── TEXT EXTRACT
Are you a runner looking to balance your exercise routine? Or perhaps you have been laboring with nagging running injuries that keep flaring up again and again? Adding yoga to your exercise and well-being routine is the answer.

By supplementing running sessions with breathing exercises and certain yoga poses, you can improve your running performance and prevent injuries. Here is a closer look at how yoga and running complement each other. 

Yoga for runners in Dallas with Uptown Yoga

How Yoga Supports Running

Running – or jogging, if you’re getting started or simply prefer a slower pace – is good for you. As a weight-bearing exercise, running helps you maintain strong bones, strengthen muscles, and it contributes to cardiovascular fitness and heart health. But running can also cause discomfort. 

Every time one of your feet strikes the ground, the impact is equivalent to three or four times your body weight. If you combine that with less-than-perfect running technique, it’s no wonder that many runners develop back pain, sore feet, tight hamstrings, or knee problems over time. 

Should you stop running? Not necessarily. First, let’s look at the cause of these issues. In many cases, the discomfort runners feel is due to imbalances that are either caused or exacerbated by running. Adding yoga to your routine will help address some of those imbalances, but there are other benefits, too:

  • Yoga poses can help release the physical stress of running on the body, improve mobility, and strengthen specific muscle groups. For example, strengthening your core improves your posture, which translates into better running technique.
────
── DATA
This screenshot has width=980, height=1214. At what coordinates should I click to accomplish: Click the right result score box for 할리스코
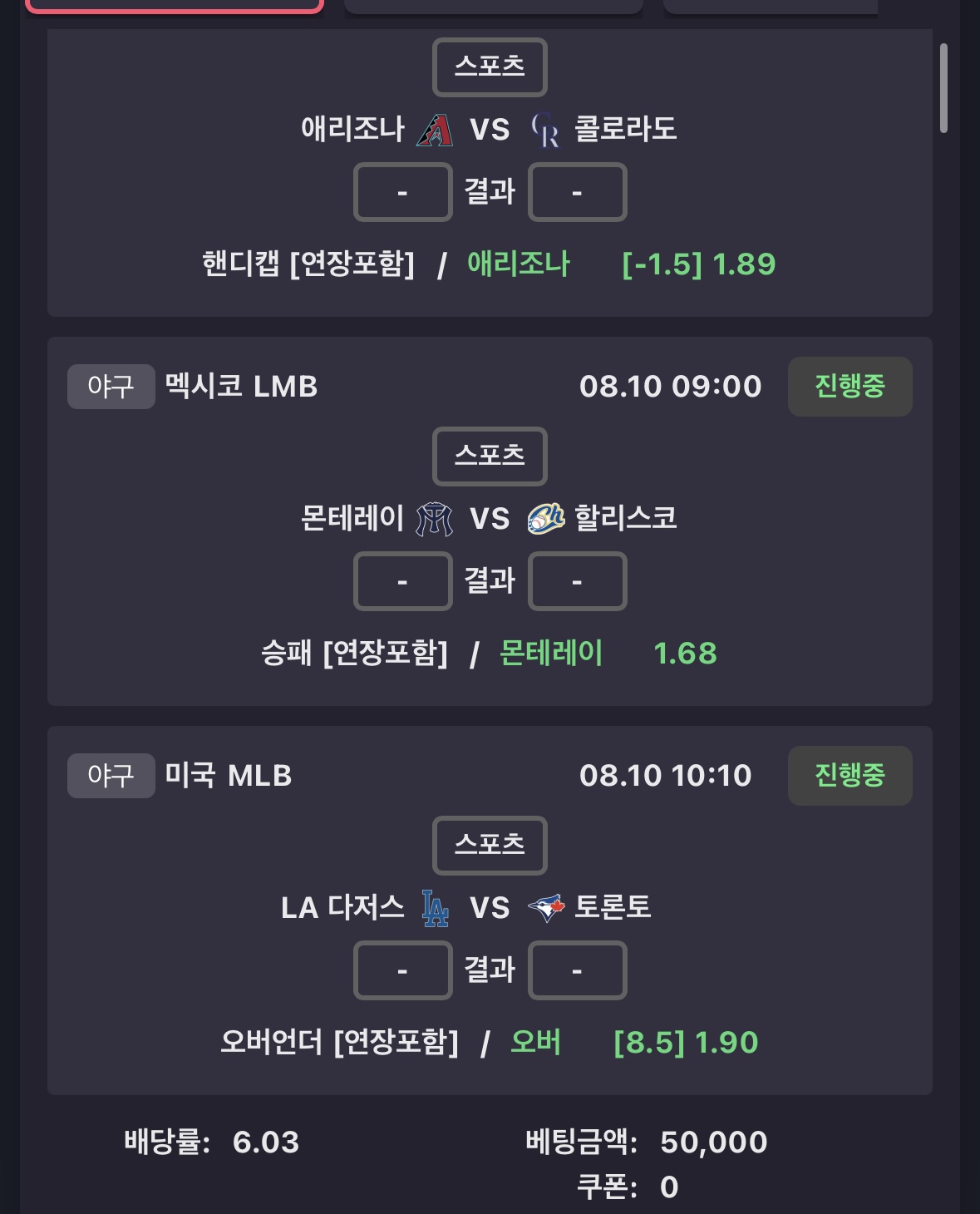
────
- **WHAT NEEDS TO BE DONE**
According to the yoga-for-runners text, what is the impact of each footstrike on the ground equivalent to? The lines above come from a source separate from the yoga-for-runners text.

- **WRITTEN REPLY**
Three or four times your body weight.